If the Car preference = New, the process branches out to the New Car Sales stage, otherwise, it jumps to the Pre-Owned Car Sales stage, in the second branch, as shown below.
After completing all the steps in the New Car Sales stage or Pre-Owned Car Sales stage, the process returns back to the main flow, with the Deliver Quote stage.
Consider a business process flow with branches for processing a loan request at a bank, as shown below. The custom entities used in the stages are shown in parenthesis.

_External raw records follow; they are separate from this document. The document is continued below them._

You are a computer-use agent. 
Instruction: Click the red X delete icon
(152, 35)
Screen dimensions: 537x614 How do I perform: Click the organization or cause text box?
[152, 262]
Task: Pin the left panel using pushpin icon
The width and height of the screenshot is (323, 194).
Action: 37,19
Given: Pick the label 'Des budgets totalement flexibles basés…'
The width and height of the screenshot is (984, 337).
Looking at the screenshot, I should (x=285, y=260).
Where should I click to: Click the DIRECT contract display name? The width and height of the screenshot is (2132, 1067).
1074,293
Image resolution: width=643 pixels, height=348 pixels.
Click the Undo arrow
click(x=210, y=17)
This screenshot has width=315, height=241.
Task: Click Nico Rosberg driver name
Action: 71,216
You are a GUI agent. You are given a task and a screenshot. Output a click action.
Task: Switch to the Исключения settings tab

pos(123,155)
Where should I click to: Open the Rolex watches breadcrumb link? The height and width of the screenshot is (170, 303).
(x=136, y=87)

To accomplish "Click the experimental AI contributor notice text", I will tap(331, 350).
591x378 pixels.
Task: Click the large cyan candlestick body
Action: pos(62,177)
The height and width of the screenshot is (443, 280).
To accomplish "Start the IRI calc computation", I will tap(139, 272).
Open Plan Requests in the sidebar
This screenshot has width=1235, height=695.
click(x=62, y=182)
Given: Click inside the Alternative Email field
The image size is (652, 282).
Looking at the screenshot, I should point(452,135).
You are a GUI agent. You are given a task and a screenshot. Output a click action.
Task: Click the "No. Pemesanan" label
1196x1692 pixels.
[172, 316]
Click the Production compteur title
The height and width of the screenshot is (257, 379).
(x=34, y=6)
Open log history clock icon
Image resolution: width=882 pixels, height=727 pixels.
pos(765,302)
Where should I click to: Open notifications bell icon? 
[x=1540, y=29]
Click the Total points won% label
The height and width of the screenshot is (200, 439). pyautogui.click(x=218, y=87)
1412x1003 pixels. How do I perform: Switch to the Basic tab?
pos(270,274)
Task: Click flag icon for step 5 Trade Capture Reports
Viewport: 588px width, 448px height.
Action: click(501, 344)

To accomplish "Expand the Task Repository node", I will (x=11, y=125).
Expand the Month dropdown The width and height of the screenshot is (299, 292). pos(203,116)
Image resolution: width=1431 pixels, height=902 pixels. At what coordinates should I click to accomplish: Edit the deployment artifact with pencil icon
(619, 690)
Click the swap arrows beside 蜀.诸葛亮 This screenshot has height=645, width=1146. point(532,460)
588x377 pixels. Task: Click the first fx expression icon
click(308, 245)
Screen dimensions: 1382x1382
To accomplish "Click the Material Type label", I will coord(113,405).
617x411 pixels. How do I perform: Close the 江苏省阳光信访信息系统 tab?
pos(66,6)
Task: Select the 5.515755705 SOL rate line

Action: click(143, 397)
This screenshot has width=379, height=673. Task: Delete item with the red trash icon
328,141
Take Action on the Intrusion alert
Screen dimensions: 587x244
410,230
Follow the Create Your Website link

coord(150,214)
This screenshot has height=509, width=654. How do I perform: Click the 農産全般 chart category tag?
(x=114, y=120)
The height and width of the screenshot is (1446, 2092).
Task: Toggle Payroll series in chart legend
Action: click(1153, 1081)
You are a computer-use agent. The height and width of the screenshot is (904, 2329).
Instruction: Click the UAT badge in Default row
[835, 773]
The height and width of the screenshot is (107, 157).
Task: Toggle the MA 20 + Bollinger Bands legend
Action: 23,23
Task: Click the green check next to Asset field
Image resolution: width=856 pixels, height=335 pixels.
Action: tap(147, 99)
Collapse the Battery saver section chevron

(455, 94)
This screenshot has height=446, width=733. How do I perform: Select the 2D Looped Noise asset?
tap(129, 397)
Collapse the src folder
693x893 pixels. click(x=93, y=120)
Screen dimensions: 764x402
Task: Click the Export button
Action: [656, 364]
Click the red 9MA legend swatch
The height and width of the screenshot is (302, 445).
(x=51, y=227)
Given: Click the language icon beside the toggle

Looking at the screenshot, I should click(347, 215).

In this scenario, the bank loan officer needs access to the Request record, but she shouldn’t have any visibility into the investigation of the request. At first glance, it looks that we can easily do this by assigning the loan officer a security role that specifies no access to the Investigation entity. But, let’s look at the example in more detail and see if this is really true. Let’s say that a customer puts in the loan request for over $60,000 to the bank. The loan officer reviews the request in the first stage. If the branching rule that checks if the amount owed to the bank will exceed $50,000 is satisfied, the next stage in the process is to investigate if the request is fraudulent. If it’s determined that this is indeed a case of fraud, the process moves on to taking a legal action against the requestor. The loan officer shouldn’t have visibility into the two investigative stages as she doesn’t have access to the Investigation entity. However, if the loan officer opens the Request record, she would be able to see the entire end-to-end process. Not only will she be able to see the fraud investigation stage, but she’ll also be able to identify the outcome of the investigation by having been able to see the Legal Action stage in the process. Also, she’ll be able to preview the steps in the investigative stages by choosing the stage. While she won’t be able to see the data or the step completion status, she’ll be able to identify the potential actions that were taken against the submitter of the request during the investigation and legal action stages. In this process flow, the loan officer will be able to see the Fraud Investigation and Legal Action stages, which constitutes an improper information disclosure. We recommend paying special attention to the information that may become disclosed due to branching. In our example, split the process into two separate processes, one for the request processing and another one for the fraud investigation, to prevent the information disclosure. The process for the loan officer will look like this:
The process for the investigation will be self-contained and include the following stages:
You will need to provide a workflow to synchronize the Approve/Deny decision from the Investigation record to the Request record.